▶ **EXERCISE OBJECTIVE**
Reproduce each of the rows below verbatim, leaving every character unchanged.

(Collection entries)
○ ○ ○ ○
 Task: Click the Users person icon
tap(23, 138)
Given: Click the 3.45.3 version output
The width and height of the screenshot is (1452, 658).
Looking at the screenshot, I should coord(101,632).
○ ○ ○ ○
▶ **OUTPUT FOR THIS EXERCISE**
 Task: Click the Users person icon
tap(23, 138)
Given: Click the 3.45.3 version output
The width and height of the screenshot is (1452, 658).
Looking at the screenshot, I should coord(101,632).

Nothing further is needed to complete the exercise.